Parmi les titres pressentis, on compte Les lisières d'Olivier Adam, dans lequel un écrivain retourne dans la banlieue de son enfance (Flammarion); Pour seul cortège, de Laurent Gaudé, sur les dernières heures d'Alexandre Le Grand (Actes Sud); et Peste & Choléra, de Patrick Deville (Seuil), qui révèle le parcours d'Alexandre Yersin, aventurier humanitaire ayant découvert le bacille de la peste.

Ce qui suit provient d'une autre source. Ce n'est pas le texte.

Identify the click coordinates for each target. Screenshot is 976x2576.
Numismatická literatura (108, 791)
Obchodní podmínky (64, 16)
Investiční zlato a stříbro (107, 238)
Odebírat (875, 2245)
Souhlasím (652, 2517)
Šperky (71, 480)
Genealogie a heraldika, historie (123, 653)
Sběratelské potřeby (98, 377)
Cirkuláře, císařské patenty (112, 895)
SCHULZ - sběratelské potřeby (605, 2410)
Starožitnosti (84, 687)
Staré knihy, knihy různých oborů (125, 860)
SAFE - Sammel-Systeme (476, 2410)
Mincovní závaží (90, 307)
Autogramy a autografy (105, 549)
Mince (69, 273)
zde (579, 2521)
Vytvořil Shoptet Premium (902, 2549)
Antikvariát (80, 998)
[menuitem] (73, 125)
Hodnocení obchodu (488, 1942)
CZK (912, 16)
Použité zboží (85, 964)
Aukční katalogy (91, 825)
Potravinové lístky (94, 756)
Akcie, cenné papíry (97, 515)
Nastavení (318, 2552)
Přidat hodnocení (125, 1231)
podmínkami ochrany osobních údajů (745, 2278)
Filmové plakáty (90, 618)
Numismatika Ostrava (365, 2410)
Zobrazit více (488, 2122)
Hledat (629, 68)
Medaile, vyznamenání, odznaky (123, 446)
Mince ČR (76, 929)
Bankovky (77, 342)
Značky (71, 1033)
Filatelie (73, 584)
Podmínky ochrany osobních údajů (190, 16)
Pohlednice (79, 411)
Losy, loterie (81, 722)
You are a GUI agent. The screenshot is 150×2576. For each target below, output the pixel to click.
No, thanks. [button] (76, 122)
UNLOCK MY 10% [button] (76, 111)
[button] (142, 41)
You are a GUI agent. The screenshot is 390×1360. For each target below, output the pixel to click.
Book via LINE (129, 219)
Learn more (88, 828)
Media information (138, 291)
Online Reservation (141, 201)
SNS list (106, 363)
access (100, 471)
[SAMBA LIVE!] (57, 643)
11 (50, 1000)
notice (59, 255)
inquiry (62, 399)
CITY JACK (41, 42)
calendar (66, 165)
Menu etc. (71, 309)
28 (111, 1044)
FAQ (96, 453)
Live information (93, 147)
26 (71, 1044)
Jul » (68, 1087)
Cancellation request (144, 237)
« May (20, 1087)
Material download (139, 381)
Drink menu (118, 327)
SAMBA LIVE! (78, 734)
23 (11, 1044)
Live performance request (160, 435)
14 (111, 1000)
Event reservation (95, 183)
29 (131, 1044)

Florian Zeller délaisse le théâtre pour écrire La jouissance, portrait d'une génération de trentenaires. Philippe Djian raconte les suites d'un viol dans Oh... Jean Echenoz suit cinq jeunes hommes partis au front dans 14. Tahar Ben Jelloun ironise sur Le bonheur conjugal (Gallimard). Nouvellement admis à l'Académie française, Amin Maalouf retourne au Liban de sa jeunesse dans Les Désorientés (Grasset).

Énigmatique, L'herbe des nuits de Patrick Modiano paraîtra en octobre.

Amélie Nothomb livre son interprétation du conte de Barbe bleue, son 21e roman publié en autant d'années chez Albin Michel.

Dans Une semaine de vacances, Christine Angot (Flammarion) traite entre autres de pédophilie. Agnès Desarthe livre Une partie de chasse, violente et énigmatique (L'Olivier). Hubert Mingarelli convie de soldats allemands à Un repas en hiver (Stock). Bernard Pivot lance son autobiographie, Quelle est la question? (Nil). La reporter Florence Aubenas raconte La banlieue quand elle ne brûle pas (L'Olivier). La théorie de l'information d'Aurélien Bellanger (Gallimard), suscite un certain engouement avec l'histoire d'un geek milliardaire à une époque où l'internet est omniscient (Gallimard).